下に載せた年齢をめぐるエッセイを、最後の文の後から書き継いでください。
======== 読む抜粋
初回はそんなテレビに映った若い子に嫉妬した私が選んだこんな相談です。
「自分より若い人をみると、とてもうらやましく感じてしまいます。そんな自分がとても情けないです。ただ、何もせずに歳をとっていく自分が悲しくなってしまいます。」
永遠に歳なんてとりたくない
歳をとるってなんなんでしょう。気がつけば、ワンルームのテレビに映る1月の晴れ着姿なんてとうの昔になって、永遠にお兄さんだと思っていた甲子園の高校球児たちもオリンピックにでるアスリートもずいぶんと年下になっていました。そうやって取り上げられていく若い人たちをみるたびに、自分の歳と過去を振り返って、いかに凡庸な人生だったかを考えてしまう。きっと今のわたしが死んだってテレビの墓碑銘には取り上げられないだろうし。あぁやだやだ、永遠に歳なんてとりたくない。
年齢とはつくづく他人と比較されやすい指標です。1年に1回みんなが等しく生まれてからどのくらい生きてきたのかをカウントされ、18歳で大学入学・22歳で就職……などと年齢に応じた社会的な役割が定まっています。その決まりから離れると、賞賛も批判も起きやすい。たとえば、17歳で起業をすれば、すごい!となる反面、24歳で職に付いていないとどこか白い目で見られてしまう。かくいう私も、若くして成功する人をみて、かっこいいと憧れた1人。わたしたちの中には社会に決められた「〇〇歳ならこれをしなきゃいけない」というルールがあるのだと思います。
めっちゃ遅いスタートと、1Kから夢見たわたしの「したい」
年齢の話で思い出すのは、わたしが女優というお仕事に興味を持った大学生の時のこと。舞台は、学校の友人に会いたくないという理由だけで選んだ閑静な住宅街の中にあるワンルーム。ドンキホーテみたいに物が積み上げられた7畳の部屋で、かろうじて空いている布団に包まりながら、進路を悶々と考えました。考え事をするのに布団は最適。もう最高学年になる年齢は芸能を始めるにはかなりスロースタートで、その道にはもう遅いんじゃない?とアドバイスされたこともしばしば。実際、ルックスも表現力も半人前だし。
================
======== 記録データ
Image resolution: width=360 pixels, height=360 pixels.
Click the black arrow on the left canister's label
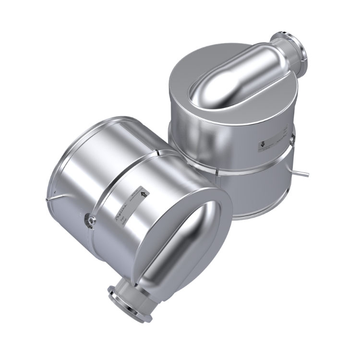point(143,192)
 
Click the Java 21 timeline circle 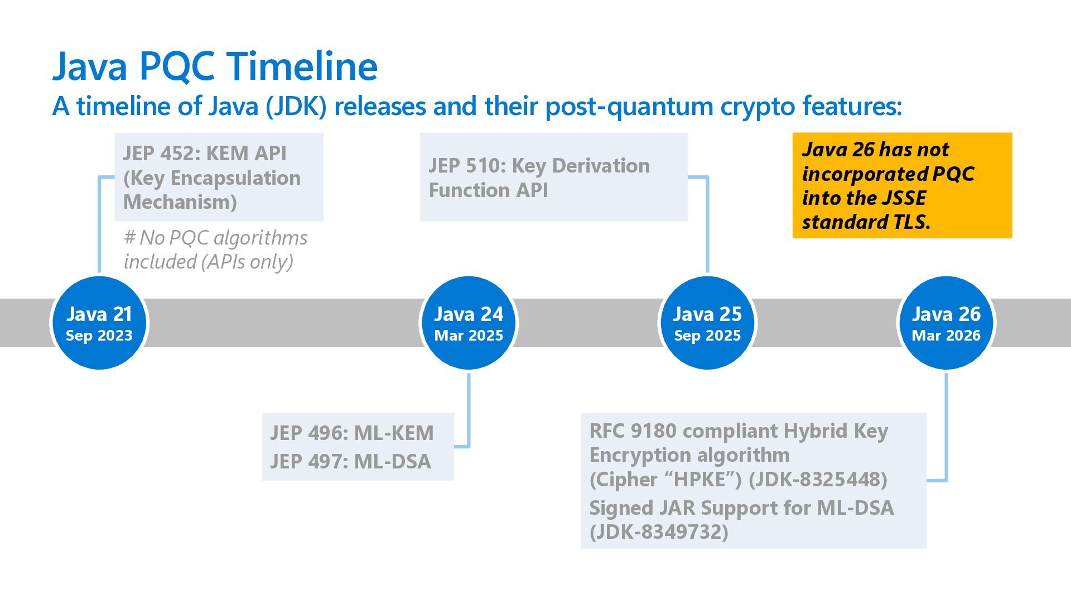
================
§ **依頼への回答**
「〇〇歳はこれをしなきゃいけない」ルール上のわたしの社会的役割は、就活をして、会社に入って、同期と切磋琢磨しあって仕事をこなすこと。そこから外れて自分のやりたいことを選んでもいいのだろうか。そもそも通用するのだろうか。いや、やっぱりちゃんと就活して社会人として経験を積むべきなんじゃないか。あああと2年、いや1年わたしが若ければ……。布団の中で、SNSで綺麗に笑う若い女の子たちを眺めながら、悶々と悩む日々が続きました。
悶々とした悩み事が解決しないある日、友人がわたしの家に遊びに来ました。久々にひとりぼっちではない空間に安心したわたしは、悩みをとりとめもなく語り始めました。皆が就活を始める中、進路も決めずにベッドの上でくだを巻くわたしの相談を受けていた友人は飽き飽きしたような顔をして、「紙とペン貸して」といってクロッキー帳を破った白い紙の上に「WANT」「HOPE」「TODO」と描き始めました。
そうして、わたしの顔をのぞき込んで、
「いい?不安になるのは、やりたいことができていないから」
やりたいこと…?
「そう、やりたいこと。若い子を羨ましく思ってしまうのは、若さを武器にしてその子があなたのやりたいことに近づきやすいと思っているから。でも今のあなたにだって、可能性は0ではないでしょう?あなたのやりたいことをどうやってできるのか考えればいいの」
そうか、確かに「若さ」は武器だ。わたしの女優になりたいという願いも、男の子にちやほやされたいという密かな思いも、手っ取り早く綺麗になりたいという怠惰も全て「若さ」があれば、ある程度は解決できる。「若さ」はいろんな可能性を秘めた強い魔法だ。でも、歳を重ねたわたしに勝機はないのか、いやそんなことは、ない、はず。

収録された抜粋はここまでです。